(Data listing)
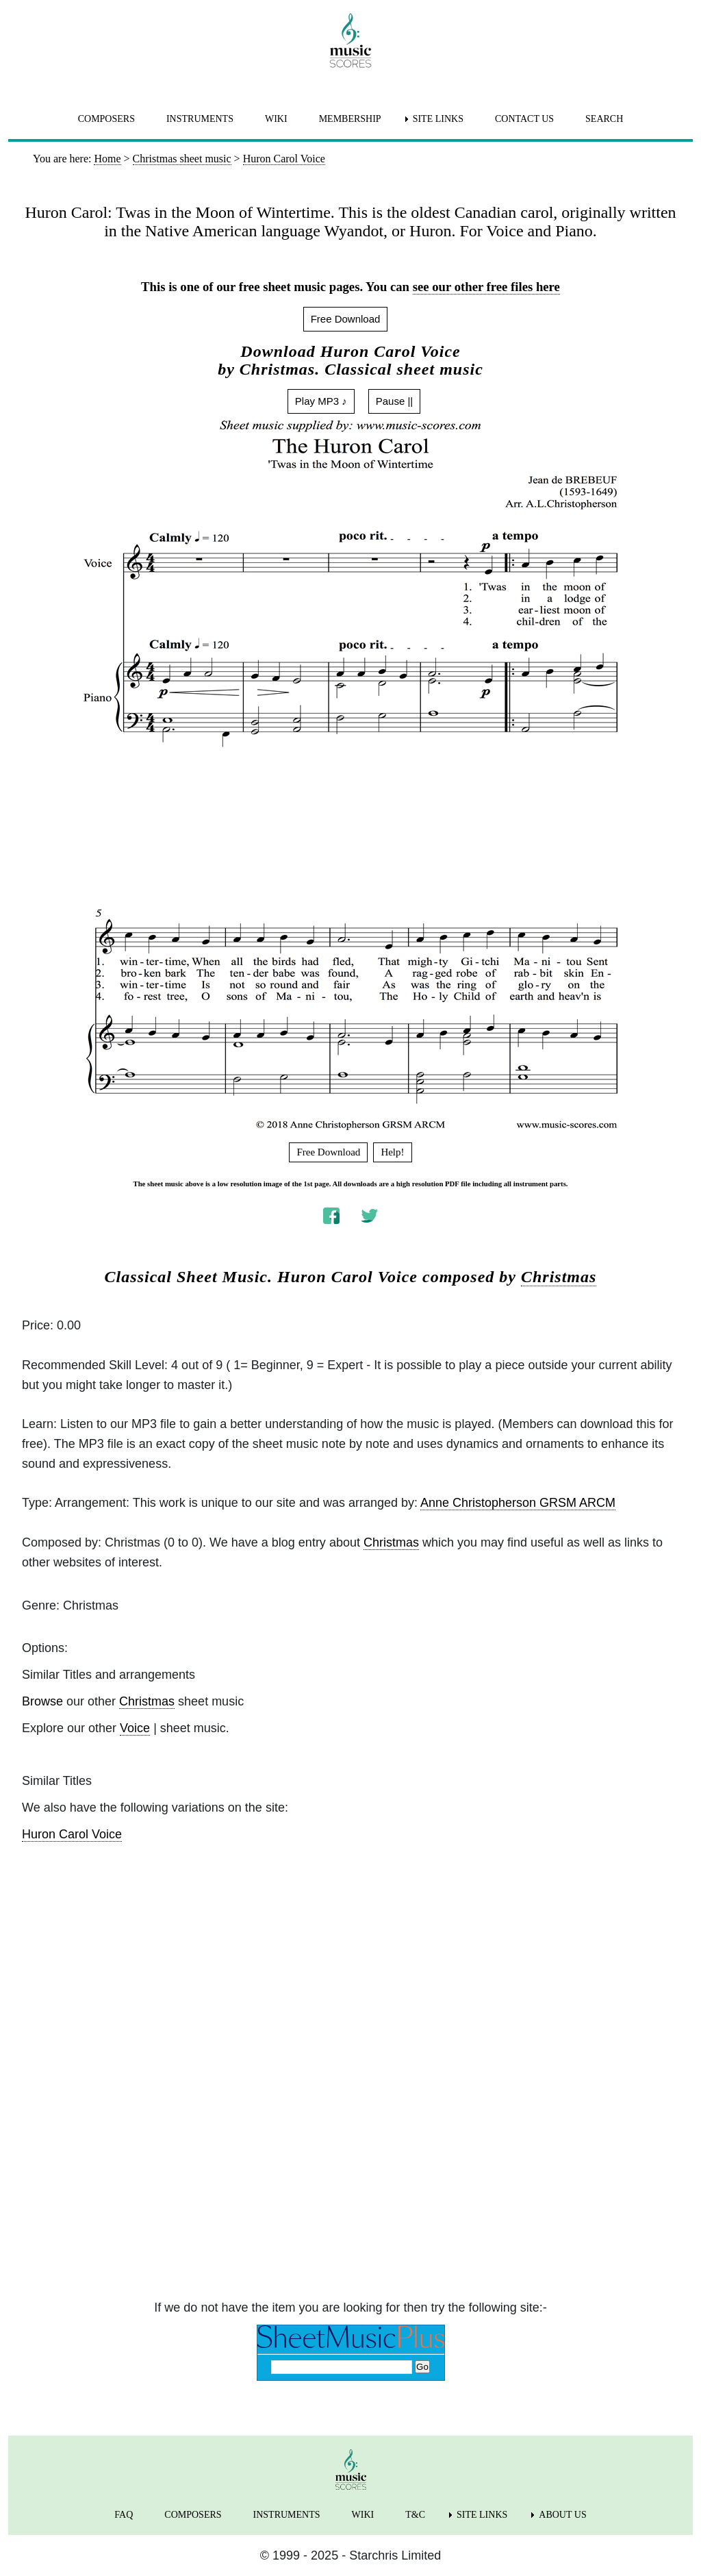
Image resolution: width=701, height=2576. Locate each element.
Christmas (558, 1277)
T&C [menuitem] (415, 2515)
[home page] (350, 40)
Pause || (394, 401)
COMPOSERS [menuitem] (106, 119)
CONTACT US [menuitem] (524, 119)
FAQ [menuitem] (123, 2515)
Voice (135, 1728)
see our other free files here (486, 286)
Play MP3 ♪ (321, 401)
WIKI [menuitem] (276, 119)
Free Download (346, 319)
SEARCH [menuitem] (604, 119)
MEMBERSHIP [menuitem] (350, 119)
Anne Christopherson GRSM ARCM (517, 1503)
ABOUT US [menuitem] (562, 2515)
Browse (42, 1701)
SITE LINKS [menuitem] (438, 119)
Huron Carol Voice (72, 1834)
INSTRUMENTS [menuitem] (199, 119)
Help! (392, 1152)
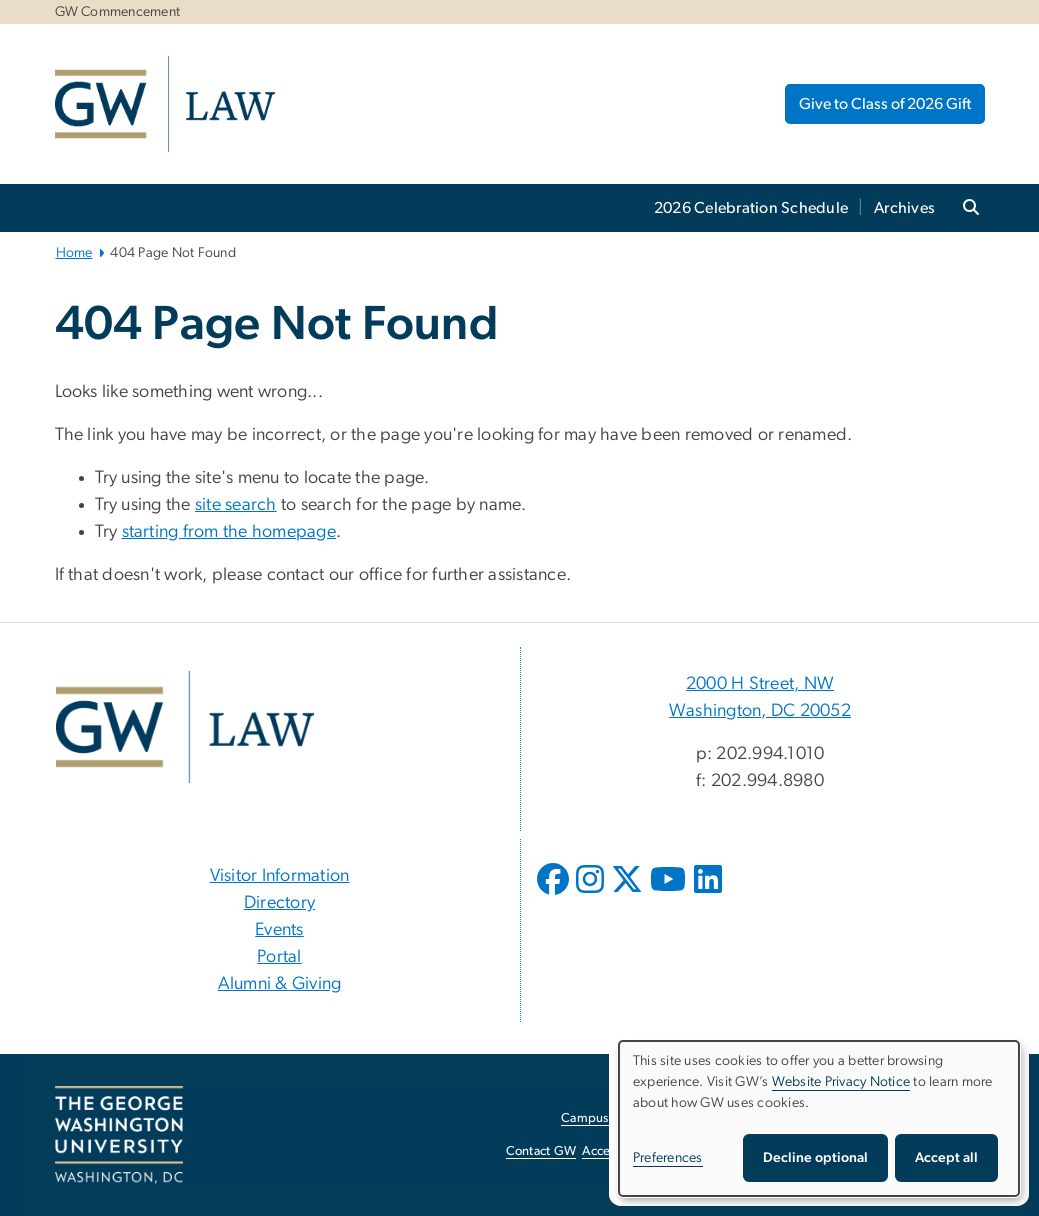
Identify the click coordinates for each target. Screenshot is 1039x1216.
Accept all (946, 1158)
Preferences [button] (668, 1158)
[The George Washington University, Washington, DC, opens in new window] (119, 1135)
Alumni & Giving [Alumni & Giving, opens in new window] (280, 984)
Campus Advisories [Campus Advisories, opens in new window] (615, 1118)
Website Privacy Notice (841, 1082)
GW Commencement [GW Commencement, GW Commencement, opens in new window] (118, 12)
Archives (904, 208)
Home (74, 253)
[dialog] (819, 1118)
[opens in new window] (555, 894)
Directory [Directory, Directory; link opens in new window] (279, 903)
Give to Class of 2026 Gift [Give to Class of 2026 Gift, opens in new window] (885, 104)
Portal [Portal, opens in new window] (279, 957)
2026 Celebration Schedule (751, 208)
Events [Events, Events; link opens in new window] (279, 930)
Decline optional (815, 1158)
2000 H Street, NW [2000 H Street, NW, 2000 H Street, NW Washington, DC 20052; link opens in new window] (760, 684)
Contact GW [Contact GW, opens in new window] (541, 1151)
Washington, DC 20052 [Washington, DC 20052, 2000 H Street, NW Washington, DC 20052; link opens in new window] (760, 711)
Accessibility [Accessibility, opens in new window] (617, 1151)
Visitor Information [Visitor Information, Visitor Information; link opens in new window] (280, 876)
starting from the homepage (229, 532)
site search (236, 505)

* What the task asks
Can you output every line of the rows above as a JSON list of strings, one string per line, with blank lines and the picture lines left out?

* Response
[
  "Image resolution: width=701, height=2576. Locate each element.",
  "Christmas (558, 1277)",
  "T&C [menuitem] (415, 2515)",
  "[home page] (350, 40)",
  "Pause || (394, 401)",
  "COMPOSERS [menuitem] (106, 119)",
  "CONTACT US [menuitem] (524, 119)",
  "FAQ [menuitem] (123, 2515)",
  "Voice (135, 1728)",
  "see our other free files here (486, 286)",
  "Play MP3 ♪ (321, 401)",
  "WIKI [menuitem] (276, 119)",
  "Free Download (346, 319)",
  "SEARCH [menuitem] (604, 119)",
  "MEMBERSHIP [menuitem] (350, 119)",
  "Anne Christopherson GRSM ARCM (517, 1503)",
  "ABOUT US [menuitem] (562, 2515)",
  "Browse (42, 1701)",
  "SITE LINKS [menuitem] (438, 119)",
  "Huron Carol Voice (72, 1834)",
  "INSTRUMENTS [menuitem] (199, 119)",
  "Help! (392, 1152)",
  "Identify the click coordinates for each target. Screenshot is 1039x1216.",
  "Accept all (946, 1158)",
  "Preferences [button] (668, 1158)",
  "[The George Washington University, Washington, DC, opens in new window] (119, 1135)",
  "Alumni & Giving [Alumni & Giving, opens in new window] (280, 984)",
  "Campus Advisories [Campus Advisories, opens in new window] (615, 1118)",
  "Website Privacy Notice (841, 1082)",
  "GW Commencement [GW Commencement, GW Commencement, opens in new window] (118, 12)",
  "Archives (904, 208)",
  "Home (74, 253)",
  "[dialog] (819, 1118)",
  "[opens in new window] (555, 894)",
  "Directory [Directory, Directory; link opens in new window] (279, 903)",
  "Give to Class of 2026 Gift [Give to Class of 2026 Gift, opens in new window] (885, 104)",
  "Portal [Portal, opens in new window] (279, 957)",
  "2026 Celebration Schedule (751, 208)",
  "Events [Events, Events; link opens in new window] (279, 930)",
  "Decline optional (815, 1158)",
  "2000 H Street, NW [2000 H Street, NW, 2000 H Street, NW Washington, DC 20052; link opens in new window] (760, 684)",
  "Contact GW [Contact GW, opens in new window] (541, 1151)",
  "Washington, DC 20052 [Washington, DC 20052, 2000 H Street, NW Washington, DC 20052; link opens in new window] (760, 711)",
  "Accessibility [Accessibility, opens in new window] (617, 1151)",
  "Visitor Information [Visitor Information, Visitor Information; link opens in new window] (280, 876)",
  "starting from the homepage (229, 532)",
  "site search (236, 505)"
]